Extract to read:
────────────────

Game Change: The EW Review

I wasn’t sure what to expect when I picked up Game Change, but it wasn’t this: a rollicking, profane, funny, incredibly detailed account of the 2008 campaign. Here’s my review:

Journalists, pundits, and bloggers have all chewed over the 2008 presidential campaign so thoroughly, so relentlessly, that there would seem to be little meat left on the bone. But two veteran political reporters – New York magazine’s John Heilemann and Time’s Mark Halperin — have found plenty of fresh dish, and they’ve served it up in Game Change: Obama and the Clintons, McCain and Palin, and the Race of a Lifetime.

What makes their book different from others, and so riveting, is the depth of their material–some of it obtained the old-fashioned way, through dogged investigative reporting, and some of it courtesy of their innumerable sources, such as Patti Solis Doyle, Hillary Clinton’s onetime campaign manager. But don’t be fooled: This is no dry history. In fact, in places it reads less like a campaign memoir than like a Jackie Collins novel, packed with seamy details about extramarital sex and screaming arguments. Its pages brim with scandalous tidbits: John Edwards refuses to take responsibility for Rielle Hunter, demanding furiously of a young aide, “Why didn’t you come to me like a  f—-ing man and tell me to stop f—ing her?” Elizabeth Edwards, furious at her husband’s infidelity, dramatically rips open her shirt in an airport, and calls a staffer in the middle of the night: “Get me out of here! I’m not campaigning for this a–hole another day!” John McCain alternately screams obscenities at his wife, Cindy, and refuses to take any interest in the nuts and bolts of his campaign: “He really just didn’t give a s—. The details made his head hurt.” Barack Obama sometimes comes off as moody and difficult, at times almost undone by his cocky self-assurance. “I’m LeBron, baby,” he once told a reporter. “I can play on this level. I got some game.” Interestingly, the one person you’d expect would fare poorly here–vice-presidential candidate Sarah Palin–gets a pass. Though the authors duly report that “some in the upper echelons of McCainworld began to believe that Palin was unfit for higher office,” they say bluntly that “the McCain people did fail [her]…. They amassed polling points and dollars off her fiery charisma, and then left her to burn up in the inferno of public opinion.”

────────────────

Data section:
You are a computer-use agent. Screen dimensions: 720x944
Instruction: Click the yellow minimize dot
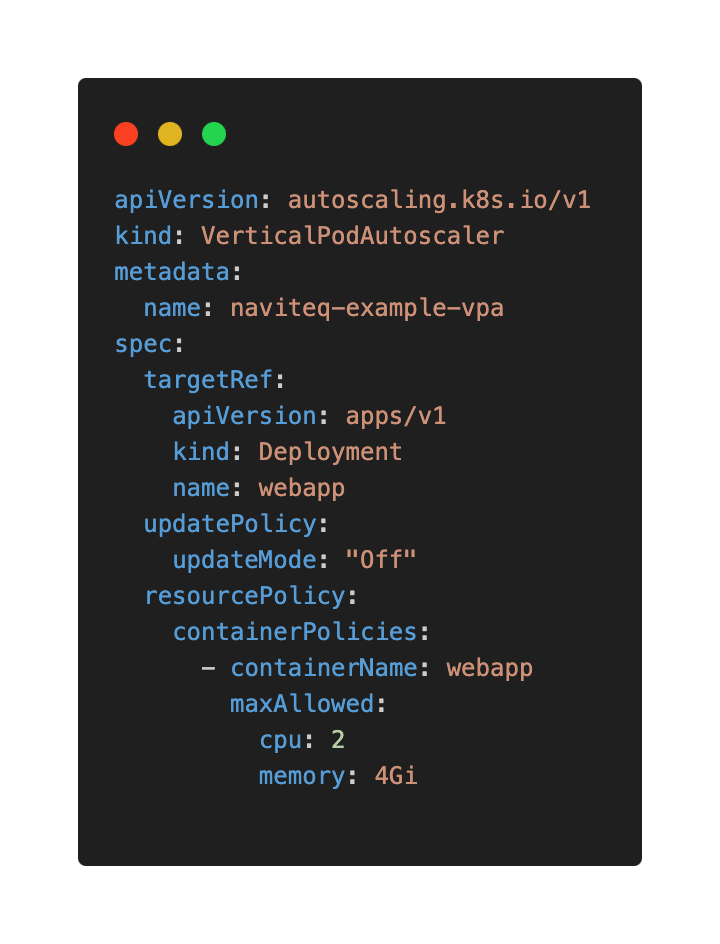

────────────────

Task instructions:
1/ According to the Game Change review, who was Hillary Clinton's onetime campaign manager?
2/ Reproduce the Game Change review from "I wasn’t sure" to "of a Lifetime.".
The data play no part in this work.

Answers by task:
1/ Patti Solis Doyle

2/
I wasn’t sure what to expect when I picked up Game Change, but it wasn’t this: a rollicking, profane, funny, incredibly detailed account of the 2008 campaign. Here’s my review:

Journalists, pundits, and bloggers have all chewed over the 2008 presidential campaign so thoroughly, so relentlessly, that there would seem to be little meat left on the bone. But two veteran political reporters – New York magazine’s John Heilemann and Time’s Mark Halperin — have found plenty of fresh dish, and they’ve served it up in Game Change: Obama and the Clintons, McCain and Palin, and the Race of a Lifetime.